If it's the HMAC-MD5 algorithm, I would expect that the characters
"hmac" would appear in the source somewhere.
So, the first step I would take is to make sure we know what
algorithm it is we want to duplicate in Java. If the algorithm is
HMAC-MD5 (which you've mentioned in previous posts) with a 128-bit key,
then the first question is whether the above code puts out hex
0C7F795D3F611FAE11252AE8DDA603D7 as the HMAC-MD5 of the 24-bit message
hex 616263 when the HMAC key is 128 zero bits. I'd follow that with a
couple more experiments to make sure we understand the endian
conventions. E.g., with the 128-bit key hex
00000000000000000000000000000001, the HMAC-MD5 of that same message hex
616263 is hex CC2380E605E833C027928AD3F57646C7.
If the C++ code puts out something else, then we have to discover
what algorithm it's using.
> I have tried using a Mac object, instantiating it with the same key
> and calling the "HmacMD5" algorithm.

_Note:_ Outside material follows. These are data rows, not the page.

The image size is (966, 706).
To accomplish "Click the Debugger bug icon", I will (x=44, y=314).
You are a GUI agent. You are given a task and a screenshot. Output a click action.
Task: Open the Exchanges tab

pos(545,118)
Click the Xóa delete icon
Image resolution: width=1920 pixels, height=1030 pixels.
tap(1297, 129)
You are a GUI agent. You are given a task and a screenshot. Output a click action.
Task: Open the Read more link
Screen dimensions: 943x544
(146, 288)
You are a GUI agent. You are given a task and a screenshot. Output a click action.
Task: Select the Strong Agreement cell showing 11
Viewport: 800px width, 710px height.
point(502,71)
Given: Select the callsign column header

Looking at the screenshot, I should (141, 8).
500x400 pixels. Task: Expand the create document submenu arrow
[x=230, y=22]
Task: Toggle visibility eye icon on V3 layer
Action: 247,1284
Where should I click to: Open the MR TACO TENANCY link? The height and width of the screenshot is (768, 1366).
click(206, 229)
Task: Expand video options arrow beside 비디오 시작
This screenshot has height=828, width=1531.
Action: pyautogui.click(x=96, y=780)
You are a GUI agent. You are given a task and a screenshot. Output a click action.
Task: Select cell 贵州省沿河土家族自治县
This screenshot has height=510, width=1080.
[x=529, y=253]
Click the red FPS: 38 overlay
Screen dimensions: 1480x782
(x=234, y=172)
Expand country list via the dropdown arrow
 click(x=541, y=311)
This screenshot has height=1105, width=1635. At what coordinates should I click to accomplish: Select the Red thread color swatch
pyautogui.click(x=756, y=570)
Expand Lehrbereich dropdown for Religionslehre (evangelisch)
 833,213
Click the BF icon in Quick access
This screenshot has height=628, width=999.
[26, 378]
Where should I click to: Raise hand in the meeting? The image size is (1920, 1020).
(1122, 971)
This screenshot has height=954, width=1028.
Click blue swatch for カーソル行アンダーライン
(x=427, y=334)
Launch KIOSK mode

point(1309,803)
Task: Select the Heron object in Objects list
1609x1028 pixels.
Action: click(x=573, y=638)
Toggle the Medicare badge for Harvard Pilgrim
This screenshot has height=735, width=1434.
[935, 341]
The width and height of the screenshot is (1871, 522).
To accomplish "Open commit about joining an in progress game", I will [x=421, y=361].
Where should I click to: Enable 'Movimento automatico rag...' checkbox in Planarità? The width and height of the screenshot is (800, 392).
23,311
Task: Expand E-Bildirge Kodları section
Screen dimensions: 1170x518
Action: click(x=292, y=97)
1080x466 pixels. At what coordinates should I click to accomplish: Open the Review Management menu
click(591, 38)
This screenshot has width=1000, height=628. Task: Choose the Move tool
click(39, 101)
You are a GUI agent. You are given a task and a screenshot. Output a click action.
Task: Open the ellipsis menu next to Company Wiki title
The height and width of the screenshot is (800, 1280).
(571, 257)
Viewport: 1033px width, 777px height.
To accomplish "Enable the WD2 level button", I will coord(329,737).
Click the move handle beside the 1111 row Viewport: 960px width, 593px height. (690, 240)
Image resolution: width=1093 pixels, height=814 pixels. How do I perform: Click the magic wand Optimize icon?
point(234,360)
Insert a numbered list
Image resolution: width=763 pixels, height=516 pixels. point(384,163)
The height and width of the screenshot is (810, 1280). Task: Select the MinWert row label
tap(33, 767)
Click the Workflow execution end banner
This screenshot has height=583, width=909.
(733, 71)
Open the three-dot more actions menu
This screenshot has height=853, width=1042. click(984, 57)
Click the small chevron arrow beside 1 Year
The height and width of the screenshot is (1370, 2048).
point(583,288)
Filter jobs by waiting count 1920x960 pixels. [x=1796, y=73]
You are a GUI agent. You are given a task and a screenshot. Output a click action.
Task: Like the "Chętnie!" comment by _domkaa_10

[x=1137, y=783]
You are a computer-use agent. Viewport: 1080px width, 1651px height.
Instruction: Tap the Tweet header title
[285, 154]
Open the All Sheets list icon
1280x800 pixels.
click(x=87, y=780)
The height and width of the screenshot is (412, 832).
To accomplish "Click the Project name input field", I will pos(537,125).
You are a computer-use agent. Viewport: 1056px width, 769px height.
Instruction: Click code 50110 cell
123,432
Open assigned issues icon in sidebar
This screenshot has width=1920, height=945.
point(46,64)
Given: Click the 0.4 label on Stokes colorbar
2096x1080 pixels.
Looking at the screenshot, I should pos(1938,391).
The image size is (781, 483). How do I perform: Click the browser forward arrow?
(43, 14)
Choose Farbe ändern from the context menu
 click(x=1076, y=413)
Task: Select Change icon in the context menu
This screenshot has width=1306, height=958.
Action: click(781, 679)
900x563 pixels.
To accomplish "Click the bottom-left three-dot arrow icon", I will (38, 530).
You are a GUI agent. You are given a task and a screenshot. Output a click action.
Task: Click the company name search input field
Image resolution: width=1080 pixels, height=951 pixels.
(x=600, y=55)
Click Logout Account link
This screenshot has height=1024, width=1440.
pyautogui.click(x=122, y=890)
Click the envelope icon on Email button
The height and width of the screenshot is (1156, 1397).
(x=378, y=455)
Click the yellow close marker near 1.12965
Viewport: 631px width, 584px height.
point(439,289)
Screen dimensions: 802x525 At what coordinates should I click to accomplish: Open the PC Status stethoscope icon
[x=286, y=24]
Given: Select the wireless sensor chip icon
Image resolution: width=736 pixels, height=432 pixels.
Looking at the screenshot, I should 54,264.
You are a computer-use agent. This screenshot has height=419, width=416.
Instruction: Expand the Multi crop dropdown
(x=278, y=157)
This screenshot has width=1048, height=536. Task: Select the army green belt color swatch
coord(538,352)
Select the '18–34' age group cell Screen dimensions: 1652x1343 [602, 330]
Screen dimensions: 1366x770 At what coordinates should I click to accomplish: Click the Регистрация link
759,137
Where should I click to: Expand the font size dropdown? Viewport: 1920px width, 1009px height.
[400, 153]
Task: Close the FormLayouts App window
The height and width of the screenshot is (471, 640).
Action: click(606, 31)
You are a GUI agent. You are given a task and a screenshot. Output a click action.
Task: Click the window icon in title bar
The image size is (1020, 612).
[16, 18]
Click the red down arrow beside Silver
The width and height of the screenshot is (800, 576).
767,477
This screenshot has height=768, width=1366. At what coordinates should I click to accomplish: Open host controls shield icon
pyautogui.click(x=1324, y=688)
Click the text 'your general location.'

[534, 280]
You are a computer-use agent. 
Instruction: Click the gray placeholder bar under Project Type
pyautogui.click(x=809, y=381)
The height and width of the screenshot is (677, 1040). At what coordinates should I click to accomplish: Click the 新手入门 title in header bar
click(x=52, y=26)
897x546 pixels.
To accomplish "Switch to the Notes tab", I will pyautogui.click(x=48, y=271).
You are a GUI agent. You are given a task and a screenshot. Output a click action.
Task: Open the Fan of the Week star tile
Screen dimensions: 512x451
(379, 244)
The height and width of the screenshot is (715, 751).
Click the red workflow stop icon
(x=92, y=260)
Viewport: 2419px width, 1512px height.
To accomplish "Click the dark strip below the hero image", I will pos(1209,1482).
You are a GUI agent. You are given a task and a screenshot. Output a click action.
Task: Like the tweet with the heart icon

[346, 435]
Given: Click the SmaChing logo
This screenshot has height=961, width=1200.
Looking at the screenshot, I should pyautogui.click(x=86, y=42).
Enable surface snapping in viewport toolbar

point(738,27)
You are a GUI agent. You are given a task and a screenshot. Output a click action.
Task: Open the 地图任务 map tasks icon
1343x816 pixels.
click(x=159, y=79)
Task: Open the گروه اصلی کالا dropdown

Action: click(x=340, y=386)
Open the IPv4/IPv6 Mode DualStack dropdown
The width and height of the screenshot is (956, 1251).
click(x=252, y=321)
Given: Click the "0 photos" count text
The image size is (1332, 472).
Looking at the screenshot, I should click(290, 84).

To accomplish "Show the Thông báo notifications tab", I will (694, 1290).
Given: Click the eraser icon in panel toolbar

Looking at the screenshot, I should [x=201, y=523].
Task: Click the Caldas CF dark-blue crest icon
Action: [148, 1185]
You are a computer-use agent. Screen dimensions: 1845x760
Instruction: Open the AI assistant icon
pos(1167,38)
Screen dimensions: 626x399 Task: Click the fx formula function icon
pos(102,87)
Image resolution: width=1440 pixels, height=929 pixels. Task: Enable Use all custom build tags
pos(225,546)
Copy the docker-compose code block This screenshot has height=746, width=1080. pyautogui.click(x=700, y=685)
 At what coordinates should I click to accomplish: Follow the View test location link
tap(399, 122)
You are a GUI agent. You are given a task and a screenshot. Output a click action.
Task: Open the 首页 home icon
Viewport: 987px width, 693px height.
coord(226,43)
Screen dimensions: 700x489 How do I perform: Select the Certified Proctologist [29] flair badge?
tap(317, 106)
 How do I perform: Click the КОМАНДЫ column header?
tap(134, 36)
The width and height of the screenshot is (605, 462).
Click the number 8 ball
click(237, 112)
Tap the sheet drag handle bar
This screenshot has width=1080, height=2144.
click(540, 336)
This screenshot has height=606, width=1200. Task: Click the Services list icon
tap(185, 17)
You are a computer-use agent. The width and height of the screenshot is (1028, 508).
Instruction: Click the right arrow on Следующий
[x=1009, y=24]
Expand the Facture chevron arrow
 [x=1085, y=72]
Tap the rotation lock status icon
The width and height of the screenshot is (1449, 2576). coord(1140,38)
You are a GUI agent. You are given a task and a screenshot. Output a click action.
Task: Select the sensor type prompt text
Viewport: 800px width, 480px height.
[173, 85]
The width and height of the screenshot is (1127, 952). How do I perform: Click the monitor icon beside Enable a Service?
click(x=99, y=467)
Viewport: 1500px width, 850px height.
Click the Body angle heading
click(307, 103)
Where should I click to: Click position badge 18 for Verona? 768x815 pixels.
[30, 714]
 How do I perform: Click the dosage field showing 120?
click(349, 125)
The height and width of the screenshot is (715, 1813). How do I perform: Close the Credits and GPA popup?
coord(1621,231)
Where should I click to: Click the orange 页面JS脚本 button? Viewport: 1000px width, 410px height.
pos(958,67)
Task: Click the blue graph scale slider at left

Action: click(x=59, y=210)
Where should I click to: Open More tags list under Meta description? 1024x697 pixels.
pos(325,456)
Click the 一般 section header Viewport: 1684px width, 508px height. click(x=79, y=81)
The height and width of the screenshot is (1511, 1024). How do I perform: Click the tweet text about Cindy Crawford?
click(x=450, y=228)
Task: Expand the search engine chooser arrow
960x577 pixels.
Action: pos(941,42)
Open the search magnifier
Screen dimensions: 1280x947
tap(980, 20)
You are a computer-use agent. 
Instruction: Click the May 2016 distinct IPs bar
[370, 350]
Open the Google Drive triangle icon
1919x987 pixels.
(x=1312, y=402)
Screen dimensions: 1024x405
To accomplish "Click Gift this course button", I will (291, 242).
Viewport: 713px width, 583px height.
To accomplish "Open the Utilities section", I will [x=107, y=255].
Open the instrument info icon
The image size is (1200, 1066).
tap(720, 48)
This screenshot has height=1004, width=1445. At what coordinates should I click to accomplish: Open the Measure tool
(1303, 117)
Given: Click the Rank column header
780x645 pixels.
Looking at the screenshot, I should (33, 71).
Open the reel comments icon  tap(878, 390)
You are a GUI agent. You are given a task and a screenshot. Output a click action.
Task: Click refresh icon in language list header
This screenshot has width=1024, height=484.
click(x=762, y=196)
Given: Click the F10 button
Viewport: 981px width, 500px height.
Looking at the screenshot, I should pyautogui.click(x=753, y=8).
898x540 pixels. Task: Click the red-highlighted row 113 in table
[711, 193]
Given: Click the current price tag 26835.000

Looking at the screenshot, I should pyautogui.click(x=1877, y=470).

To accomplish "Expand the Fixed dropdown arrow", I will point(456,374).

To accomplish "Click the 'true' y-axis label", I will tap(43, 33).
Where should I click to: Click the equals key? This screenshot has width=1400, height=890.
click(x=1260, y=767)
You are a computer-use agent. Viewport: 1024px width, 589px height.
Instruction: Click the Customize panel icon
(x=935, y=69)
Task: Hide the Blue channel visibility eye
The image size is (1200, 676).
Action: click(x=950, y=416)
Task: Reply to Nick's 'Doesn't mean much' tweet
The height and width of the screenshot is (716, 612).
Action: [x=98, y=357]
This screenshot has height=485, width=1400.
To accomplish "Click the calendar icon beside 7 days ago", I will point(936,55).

The hash I receive in Java is
> different to the c++ value...
What does your Java implementation say the HMAC-MD5 MAC is for
message hex 616263 with key hex 00000000000000000000000000000000?
> I tried doing some tricks like reversing
> the byte order and adding a null byte to the end of the message.
[quoted text clipped - 6 lines]
> However, all I have available to me is the hardcoded 256 byte array
> that the C++ app is using.
There are lots of ways to represent an RSA private key. Some just
have a value of d. Some include p and q. Some have the inverses of e mod
p and mod q for use with the Chinese Remainder Theorem. Some include
bits that describe which of d, p, q, e**-1 mod p, e**-1 mod q are
included. It's unlikely you'd be able to take 256 bytes that is
allegedly an RSA private key and use it successfully without knowing its
structure.
> To be honest I'm not even sure if I'm on the right track here.
> "MD5withRSA" sounds very similar to the szOID_RSA_MD5 which the C++ is
[quoted text clipped - 38 lines]
>>>
>>>Adrian

Signature
--Mike Amling
Adrian - 15 Jun 2004 06:16 GMT
> > Hi Mike,
> >
[quoted text clipped - 170 lines]
> >>>
> >>>Adrian
PROBLEM SOLVED!!
After 2 weeks of playing with this I managed to get the correct MD5 in
JCE hash.
These are the steps required:
1) I discovered that callintg CryptHashMessage in the MS Crypto API
with an array of strings to hash, is the same as calling the
CryptCreateHash method multiple times, OR just calling it once with a
concatenated string that contains the concatenated contents of all of
the array elements used in the CryptHashMessage call.
2) Calling CryptHashMessage using szOID_RSA_MD5 as the hash algorithm
corresponds to calling CryptCreateHash using CALG_MD5 (or 32771) as
the algorithm.
3) The difference between doing this in C++ and in Java was that I had
to put an empty byte after each byte of the Java message.
Below is my Java code which produces the same MD5 hash as the C++ code
I posted earlier:
public String getMD5Hash(String message, byte[] key) throws
IOException, NoSuchAlgorithmException
{
//set IBMJCE Provider
Provider ibmJce = new IBMJCE();
Security.insertProviderAt(ibmJce, 0);
//create MD5 digest
MessageDigest md = MessageDigest.getInstance("MD5");
ByteArrayOutputStream baos = new ByteArrayOutputStream();
java.security.DigestOutputStream dbaos = new
java.security.DigestOutputStream(baos, md);
//put null bytes after each byte in the message
//this is required to get the same result as the C++ application
byte[] nulledMessage = new byte[message.getBytes().length * 2] ;
for (int i = 0; i < message.getBytes().length; i++)
{
nulledMessage[i*2] = message.getBytes()[i];
nulledMessage[(i*2) + 1] = (byte)0;
}
//append the key to the beginning of the message
byte[] concArray = new byte[nulledMessage.length + key.length];
System.arraycopy (key, 0, concArray, 0, key.length);
System.arraycopy (nulledMessage, 0, concArray, key.length,
nulledMessage.length);
dbaos.write(concArray);
dbaos.close();
//get the MD5 digest
byte[] digest = md.digest();
//convert to hex string
return toHexString(digest);
}
I hope this helps the next person with this problem.